====== DATASET ======

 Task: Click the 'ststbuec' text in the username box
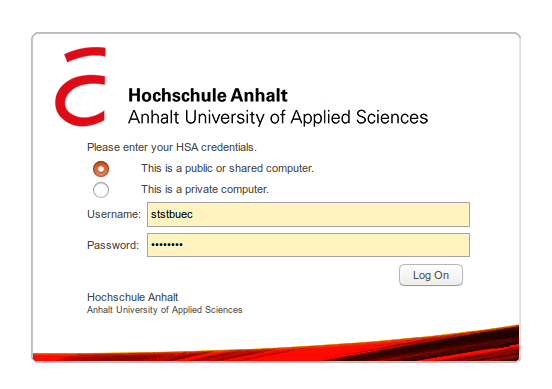click(x=172, y=214)
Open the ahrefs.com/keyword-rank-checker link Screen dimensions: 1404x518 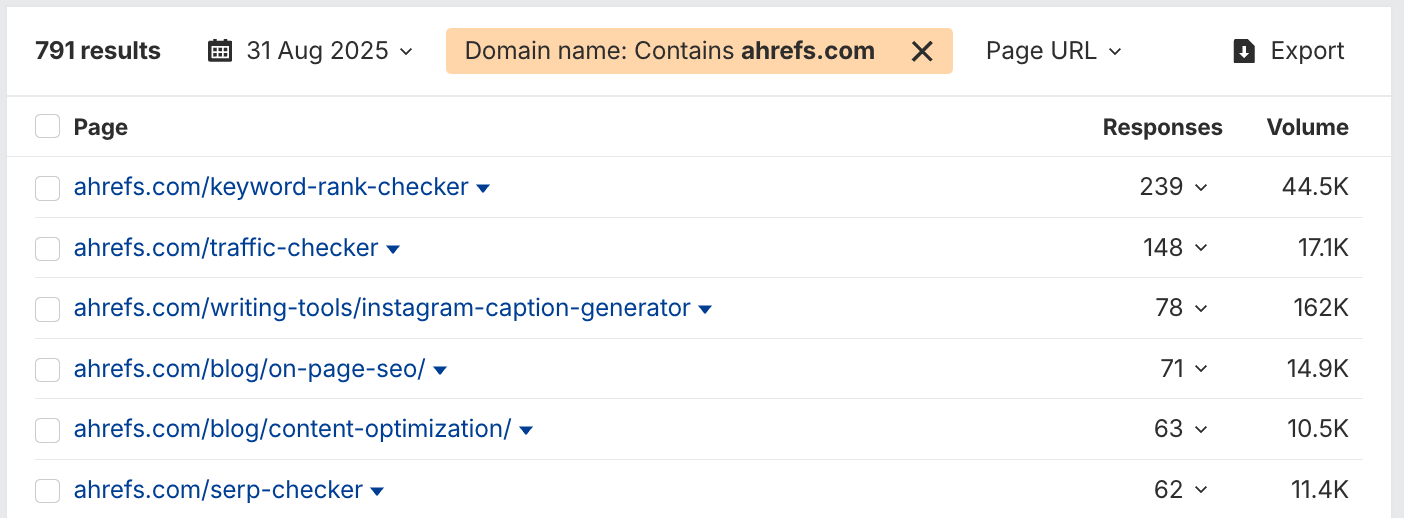271,187
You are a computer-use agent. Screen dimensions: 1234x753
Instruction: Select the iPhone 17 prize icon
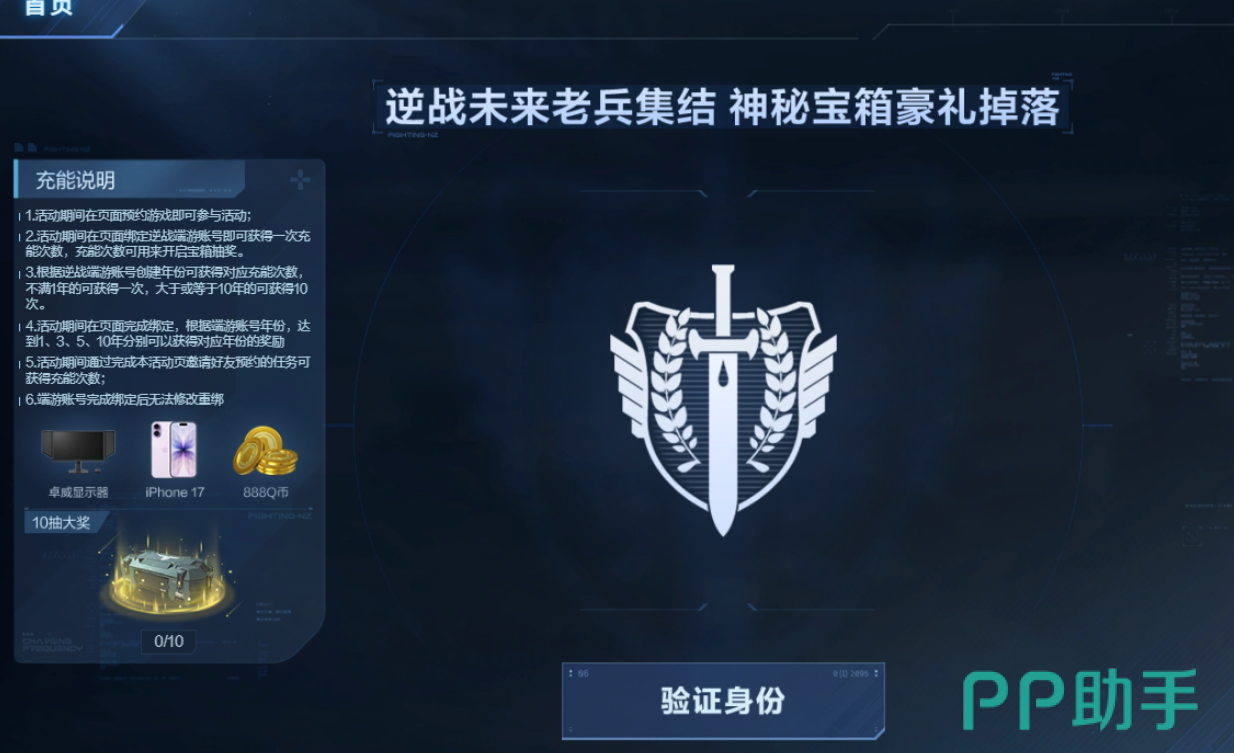pyautogui.click(x=174, y=450)
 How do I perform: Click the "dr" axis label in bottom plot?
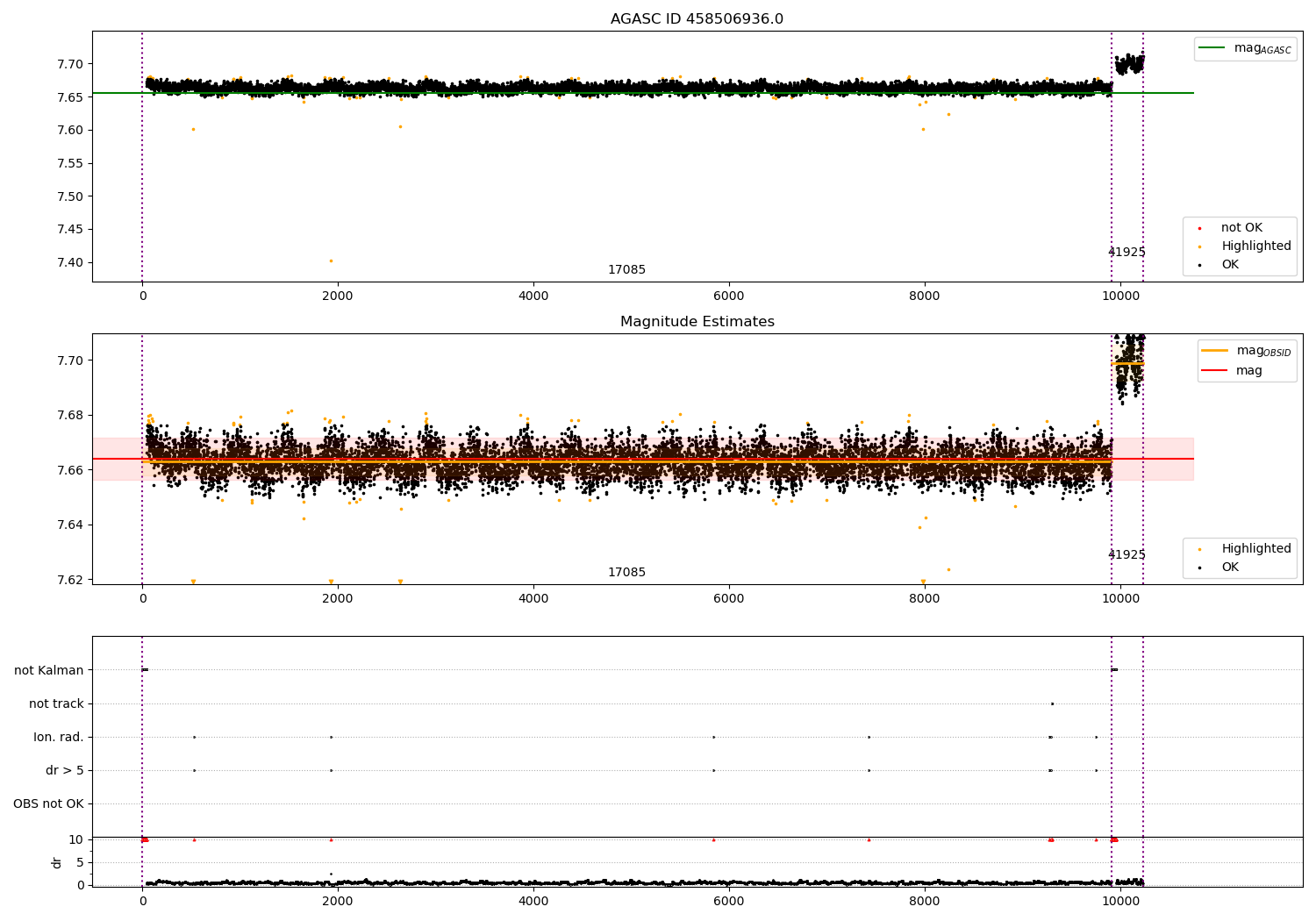(57, 863)
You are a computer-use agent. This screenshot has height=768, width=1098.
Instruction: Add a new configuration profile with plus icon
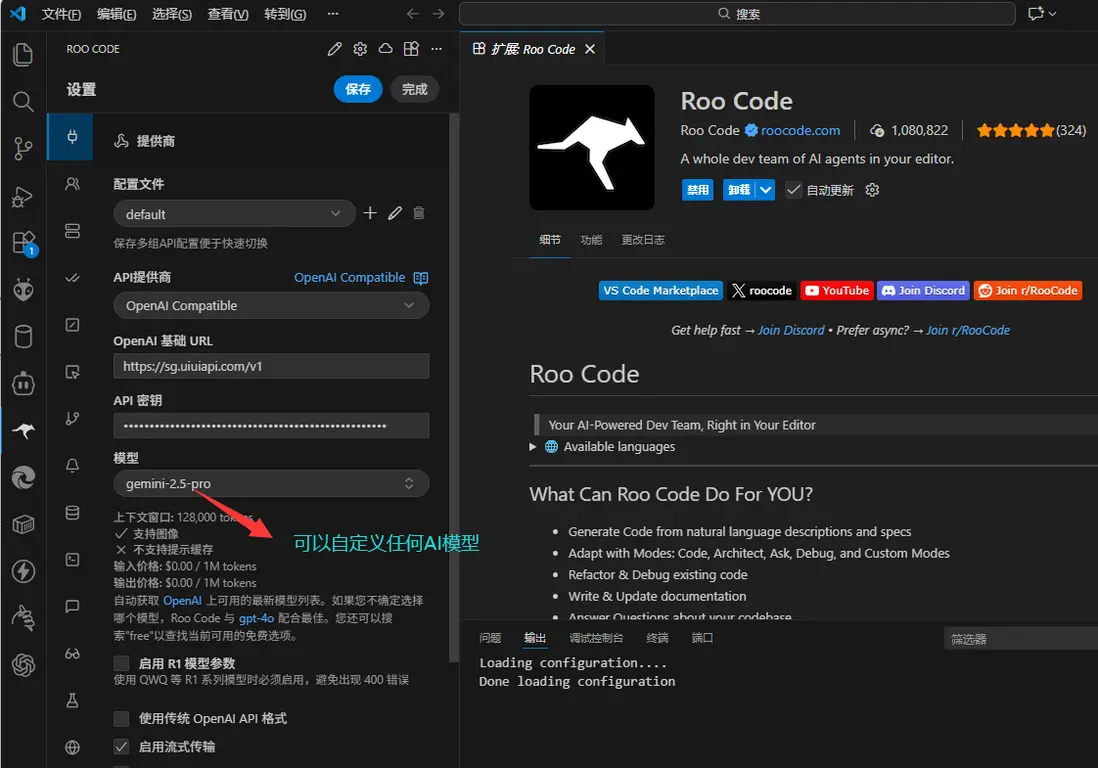coord(370,213)
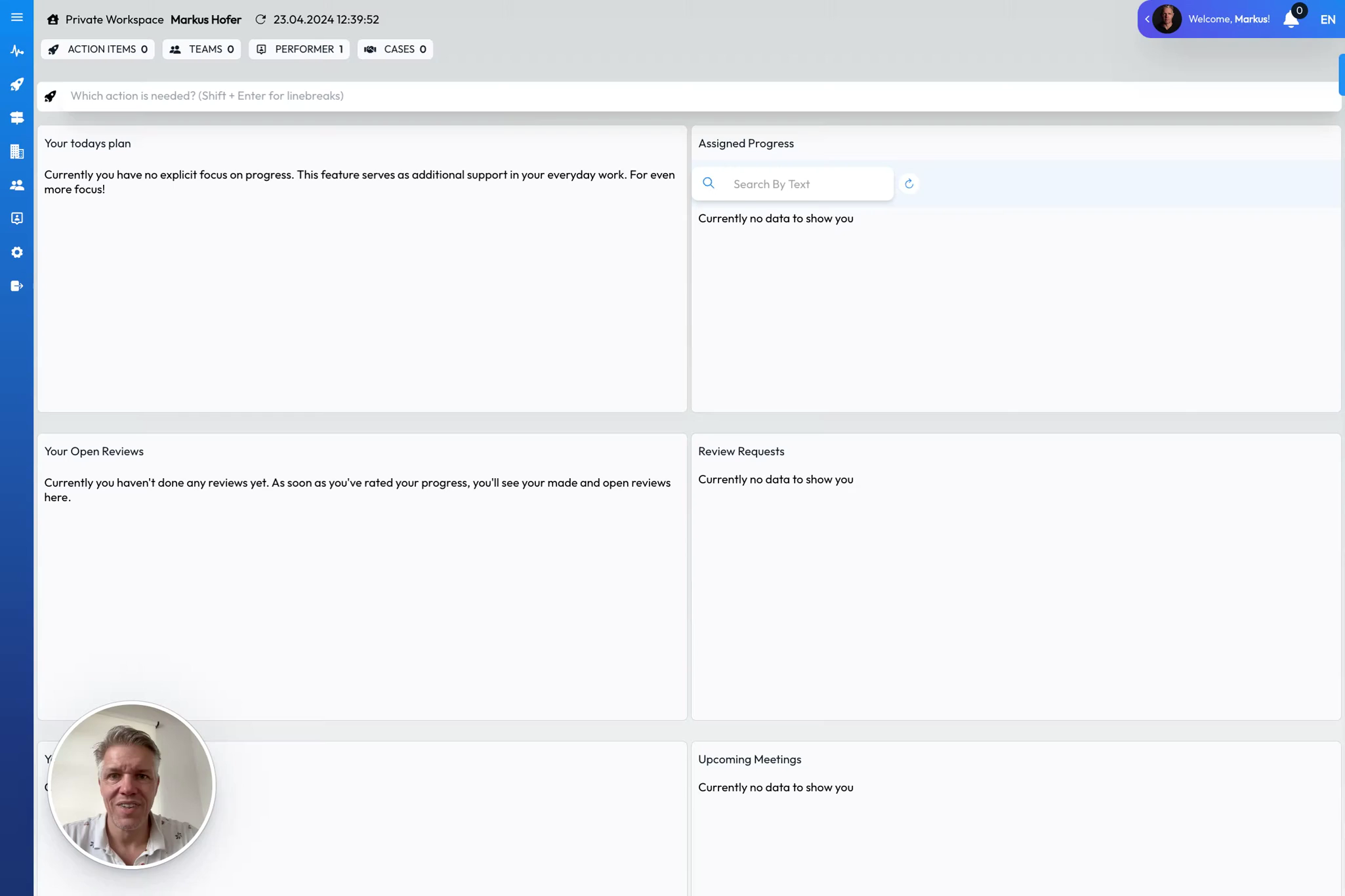Click the activity pulse sidebar icon

coord(17,51)
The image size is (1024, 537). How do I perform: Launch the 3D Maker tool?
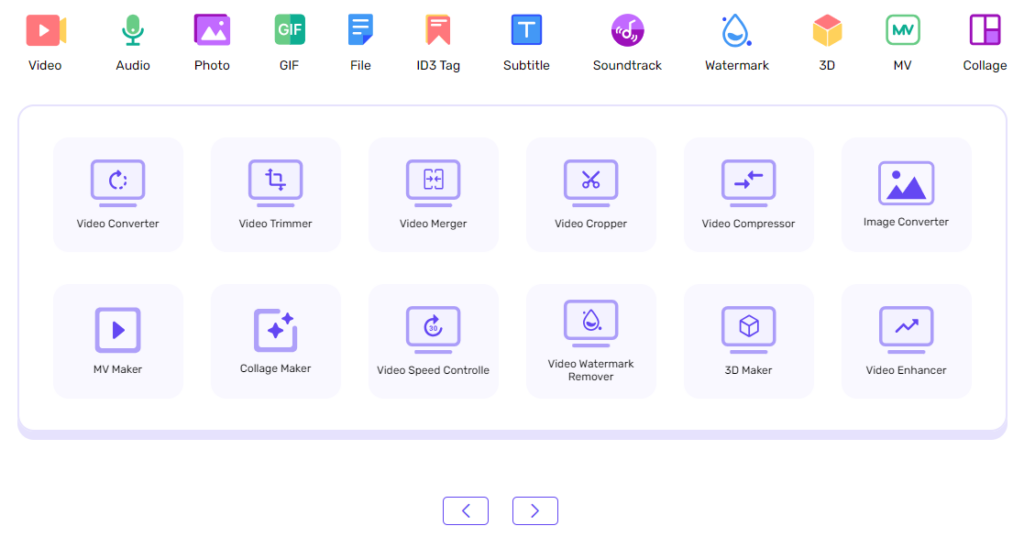pyautogui.click(x=748, y=341)
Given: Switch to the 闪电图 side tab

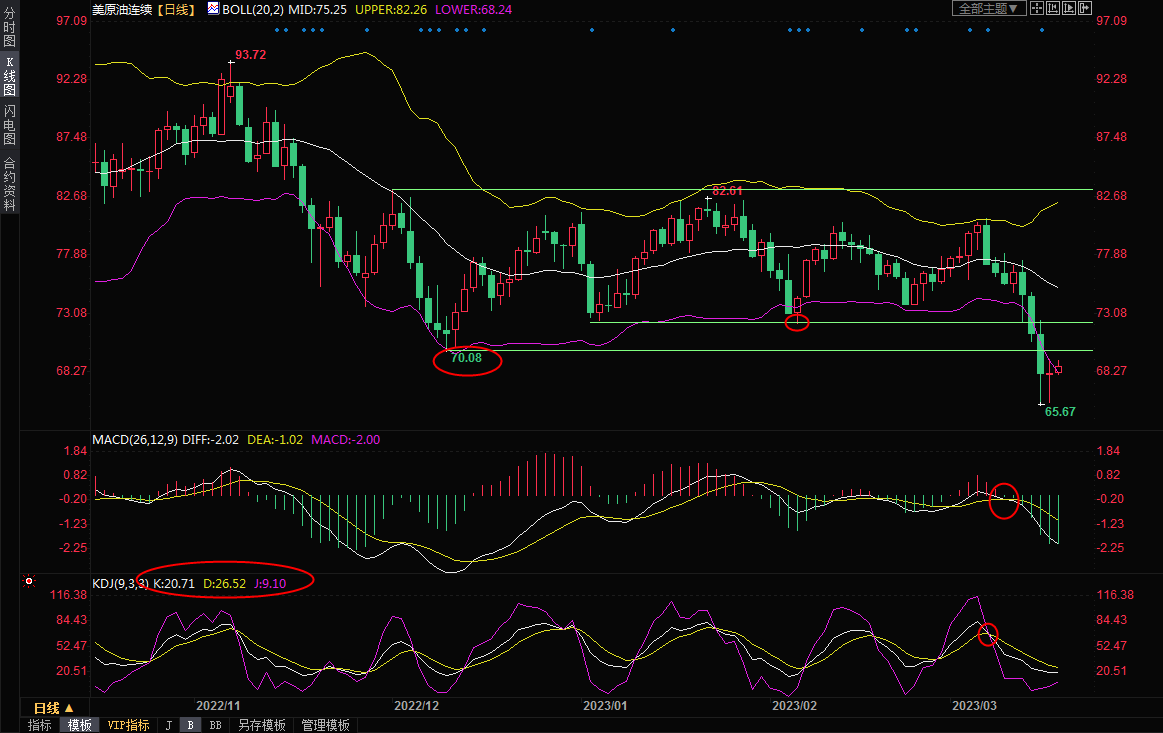Looking at the screenshot, I should click(9, 124).
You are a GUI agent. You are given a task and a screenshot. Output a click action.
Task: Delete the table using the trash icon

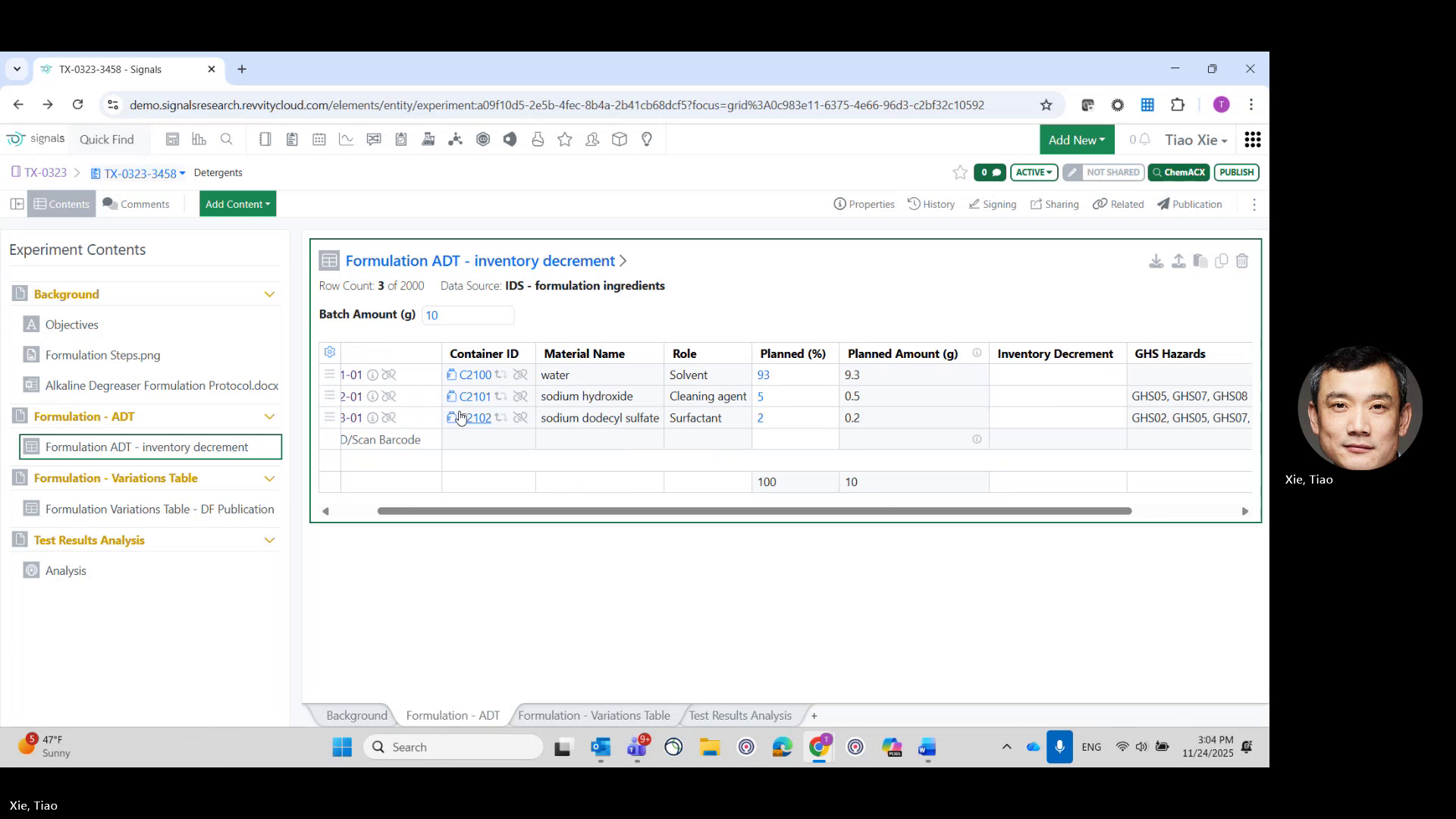pos(1242,261)
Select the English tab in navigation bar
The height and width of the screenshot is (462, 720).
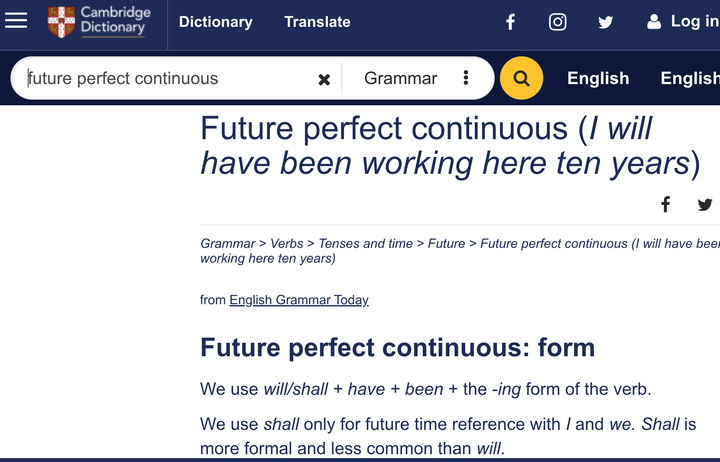point(598,78)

======

How many lines in the entries above contain the word "width"? Reply with the number only.

2